======== Provided entries ========

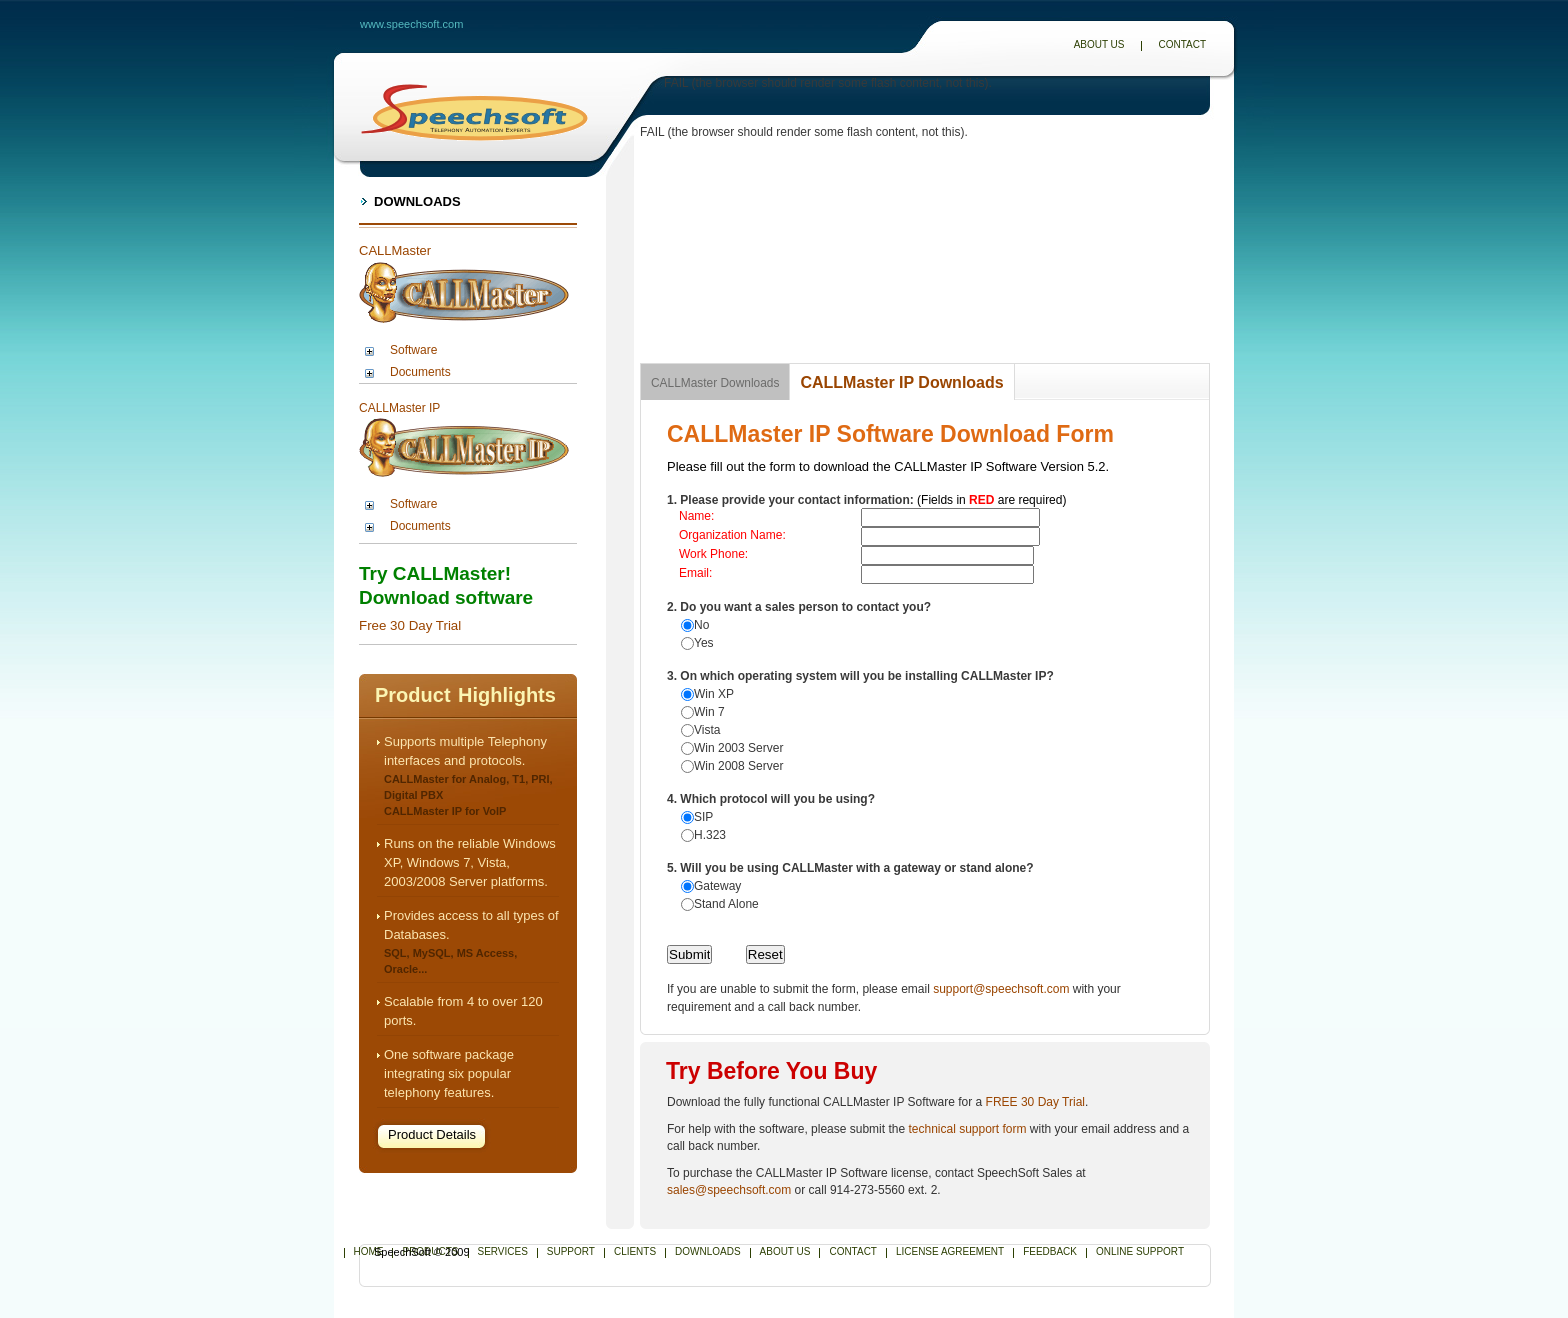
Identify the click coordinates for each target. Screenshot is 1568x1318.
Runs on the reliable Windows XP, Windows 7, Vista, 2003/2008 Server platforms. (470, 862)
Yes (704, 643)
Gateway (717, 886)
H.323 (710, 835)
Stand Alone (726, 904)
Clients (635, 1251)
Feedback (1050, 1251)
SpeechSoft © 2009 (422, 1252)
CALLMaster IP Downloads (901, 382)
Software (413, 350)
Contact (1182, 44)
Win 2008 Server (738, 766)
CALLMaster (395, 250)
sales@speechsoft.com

========

- [Task directions]:
Can you rewrite the listing above with "CALLMaster" changed to "CallMaster" throughout and nothing else altered? Leave the picture out of your version.

- [The response]:
Identify the click coordinates for each target. Screenshot is 1568x1318.
Runs on the reliable Windows XP, Windows 7, Vista, 2003/2008 Server platforms. (470, 862)
Yes (704, 643)
Gateway (717, 886)
H.323 (710, 835)
Stand Alone (726, 904)
Clients (635, 1251)
Feedback (1050, 1251)
SpeechSoft © 2009 (422, 1252)
CallMaster IP Downloads (901, 382)
Software (413, 350)
Contact (1182, 44)
Win 2008 Server (738, 766)
CallMaster (395, 250)
sales@speechsoft.com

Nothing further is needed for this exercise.